BEGIN DATA FOR THE TASK
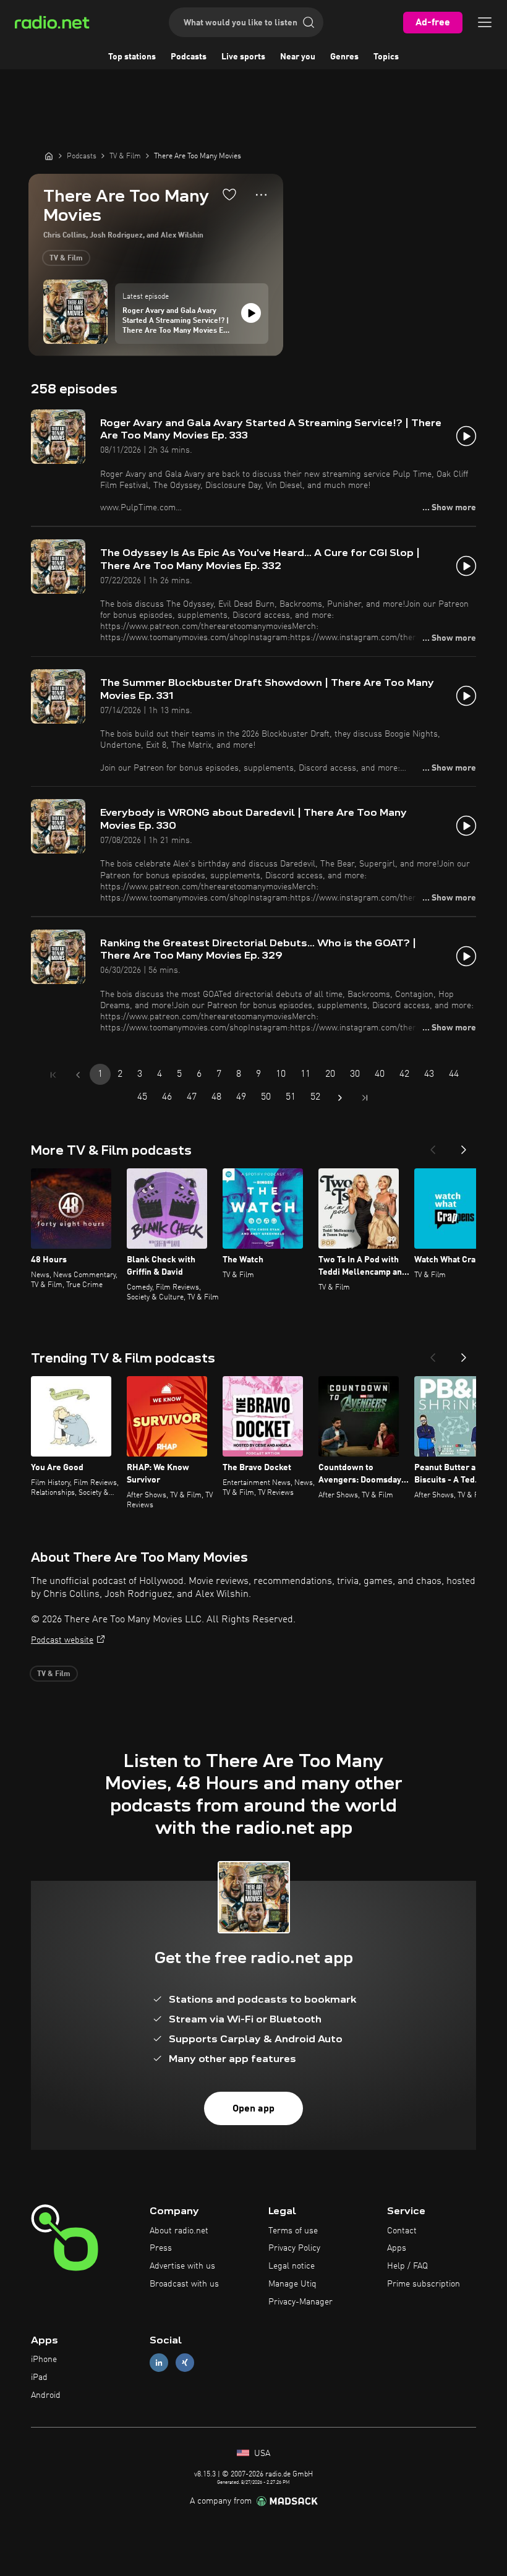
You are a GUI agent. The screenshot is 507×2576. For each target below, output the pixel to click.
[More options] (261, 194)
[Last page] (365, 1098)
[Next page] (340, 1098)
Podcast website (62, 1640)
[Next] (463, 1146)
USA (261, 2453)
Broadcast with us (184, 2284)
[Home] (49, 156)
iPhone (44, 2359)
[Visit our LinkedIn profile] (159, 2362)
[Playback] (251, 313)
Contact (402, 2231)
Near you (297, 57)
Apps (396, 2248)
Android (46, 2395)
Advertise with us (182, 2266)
END DATA FOR THE TASK
BRIEF
Return the lines beginning at the one that contains "[Visit our LinkedIn profile] (159, 2362)" and continuing through the last line of the data, exactly as they stand and without any others.

RESPONSE AREA
[Visit our LinkedIn profile] (159, 2362)
[Playback] (251, 313)
Contact (402, 2231)
Near you (297, 57)
Apps (396, 2248)
Android (46, 2395)
Advertise with us (182, 2266)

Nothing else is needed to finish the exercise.